Наш Федеративный союз студентов в постоянной с ними вражде, с этими голубчиками из «Аксион Франсез»; да еще с молодчиками полковника де ля Рокка из «Боевых крестов». Этот граф сколачивает свои фашистские бригады под лозунгом: «Преградим путь красной опасности». Оголтелые проводники фашизма. С этими у нас — насмерть!
— Что-то мало камло сегодня, — шепнула я Жано.
— Наверно, не знали. А то бы... — ответил он.
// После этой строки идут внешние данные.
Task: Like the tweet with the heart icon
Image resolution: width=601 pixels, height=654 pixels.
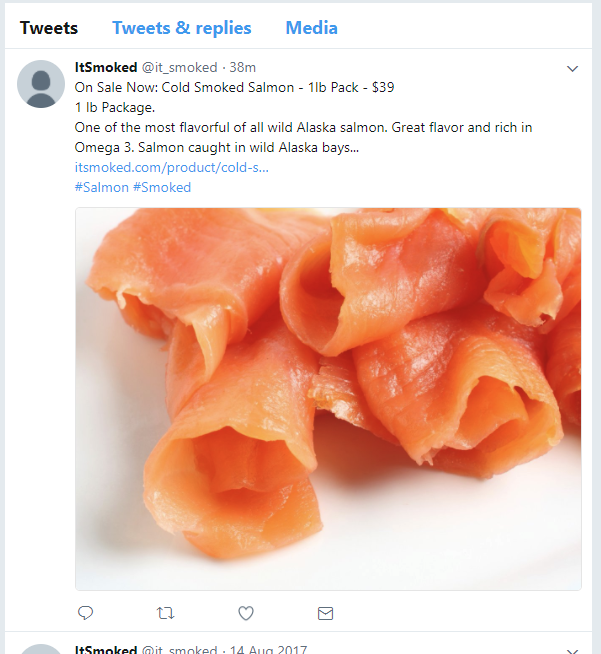Action: 246,613
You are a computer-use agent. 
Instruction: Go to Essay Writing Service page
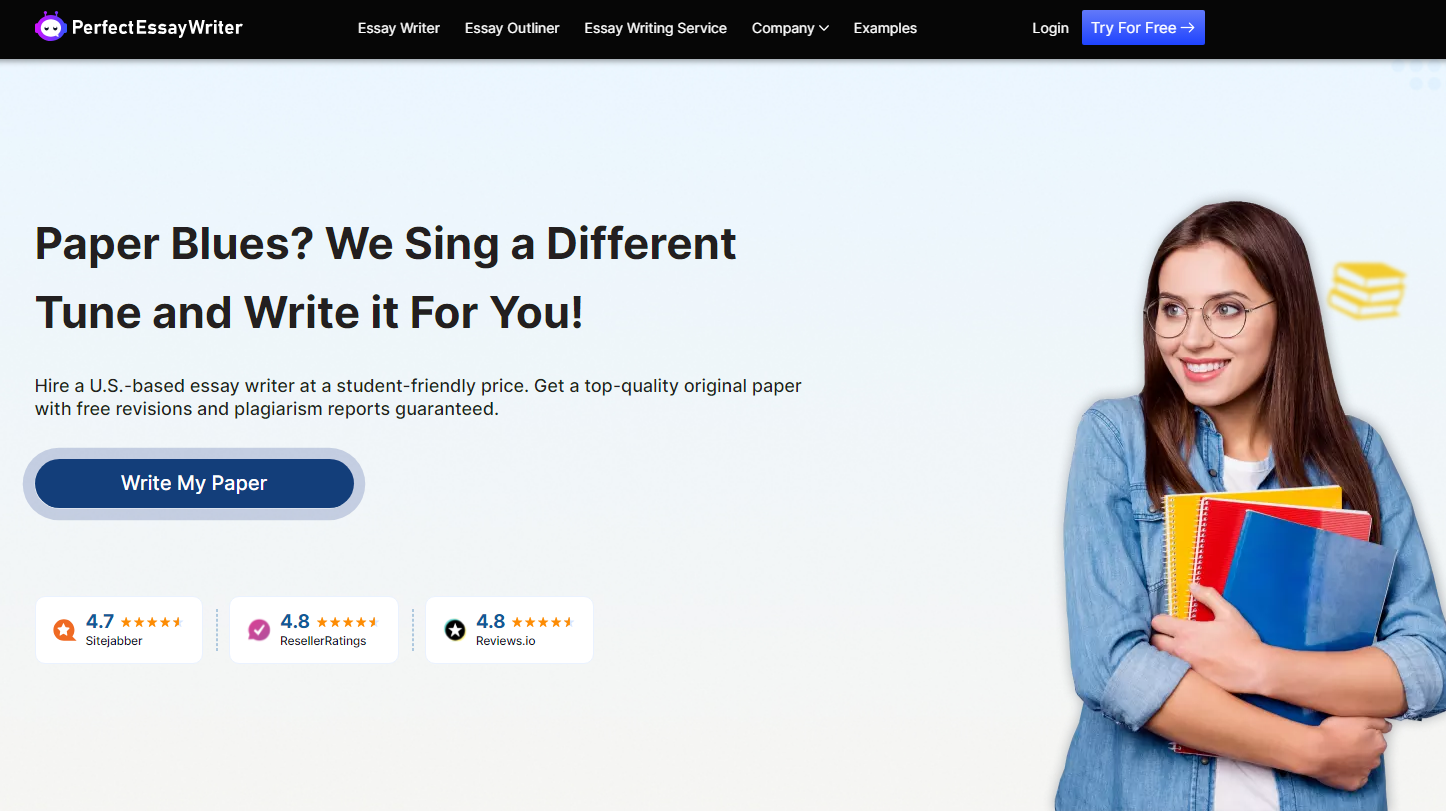coord(656,28)
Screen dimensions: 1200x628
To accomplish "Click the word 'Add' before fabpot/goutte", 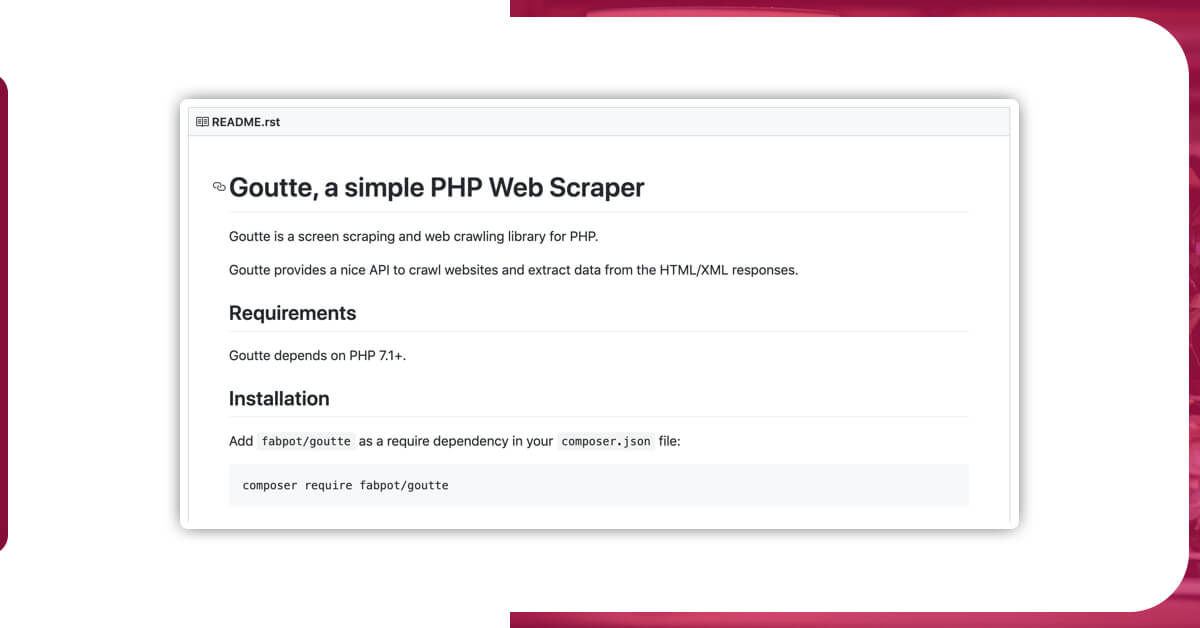I will coord(241,441).
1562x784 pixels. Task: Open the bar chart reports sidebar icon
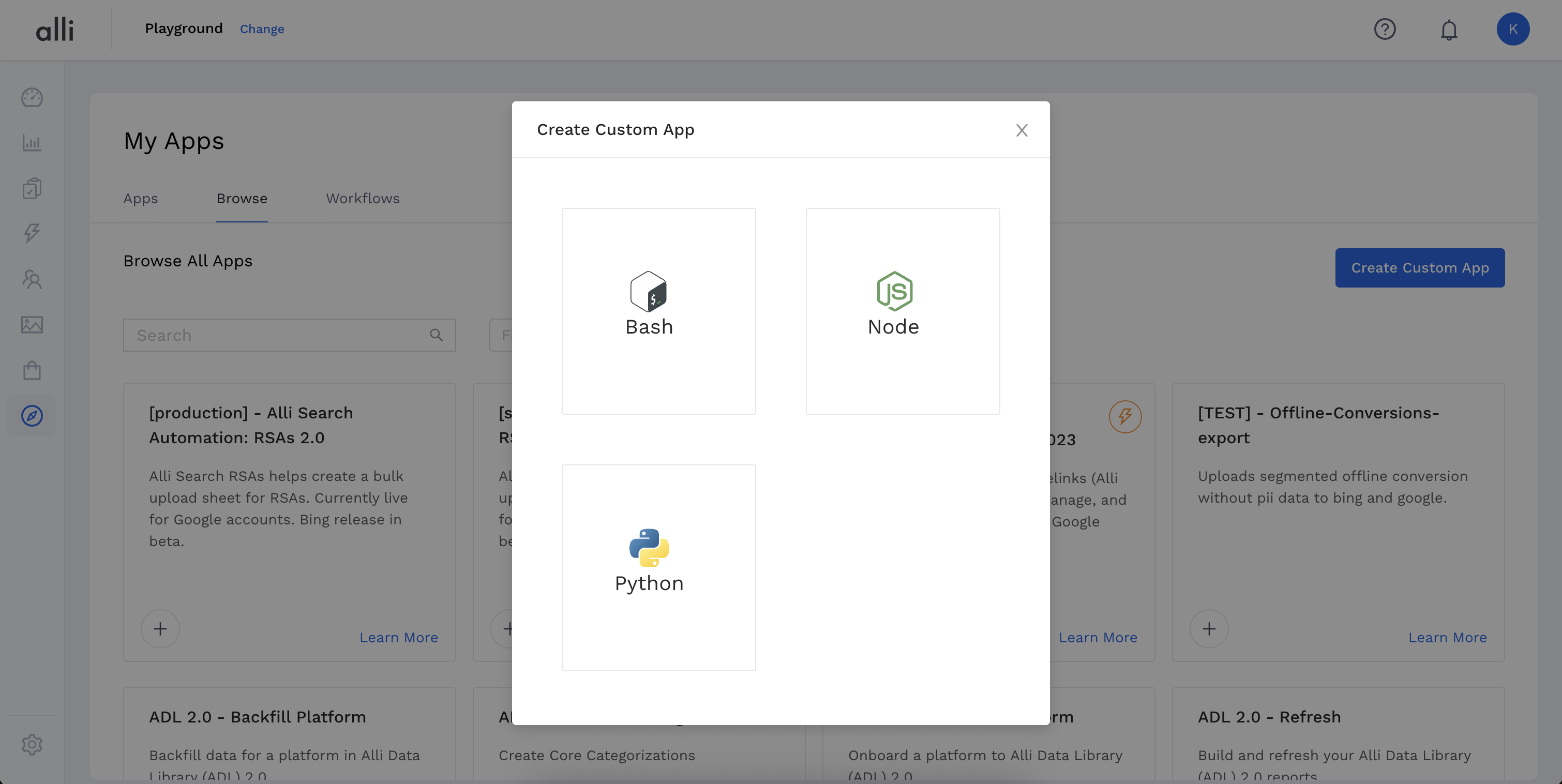pyautogui.click(x=32, y=143)
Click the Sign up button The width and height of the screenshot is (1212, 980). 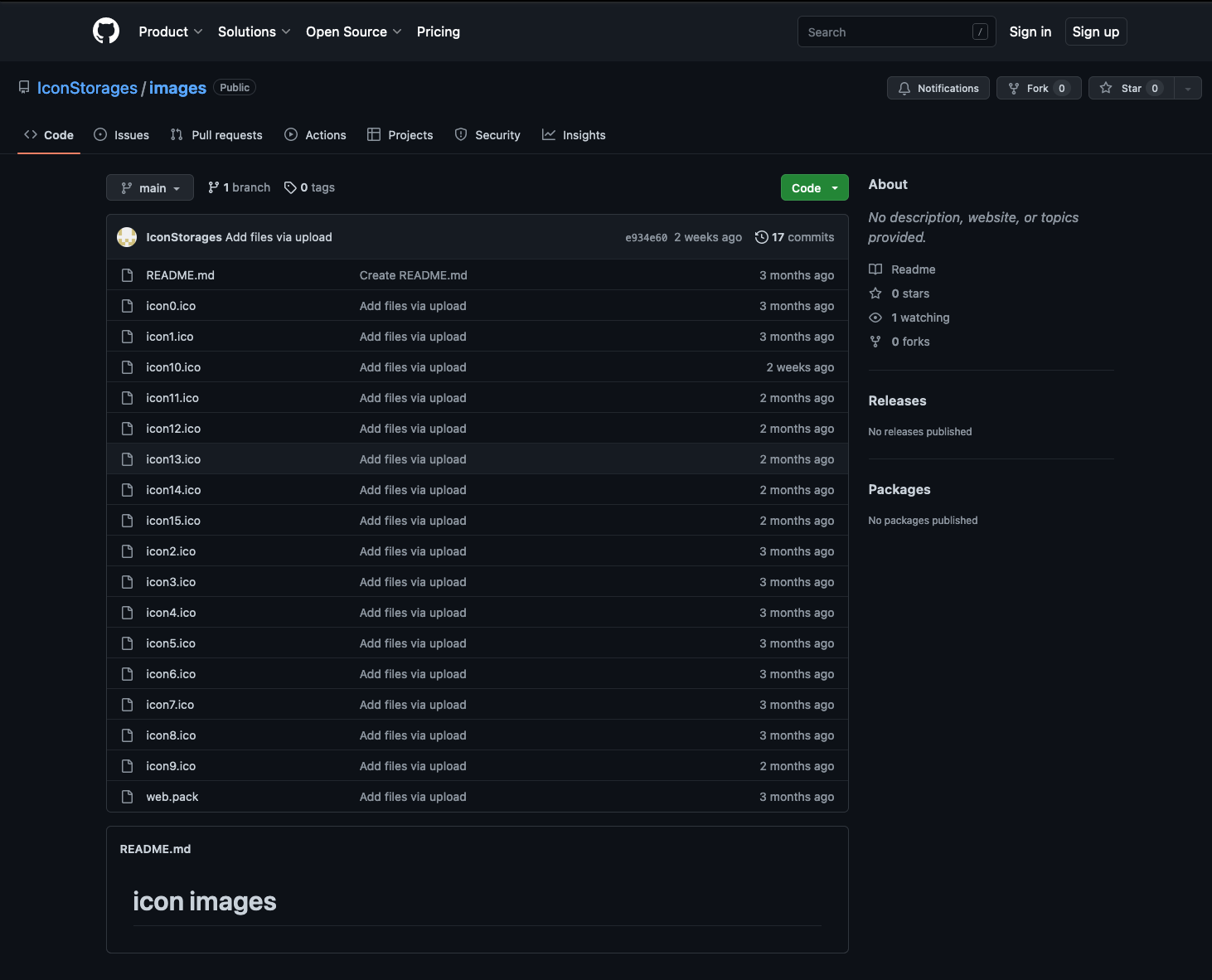click(1095, 32)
— Может быть, не будет драки, а, Жано?
Жано молчал. Я испытывала чувство легкой тревоги. Одно дело — драка на улице, другое — в столовой. Жано мельком взглянул на Рене, шаркнул стулом и встал. Потом поднял руки и попросил минутку тишины. Лицо его было строгим.
Жано рассказал о том, что директриса столовой уволила студентов-подавальщиков Пелисье и Дарбуа только за то, что они не позволили мадам разговаривать с ними в оскорбительном тоне. Она попрекала их даровыми обедами, будто ребята получали эти обеды как милостыню!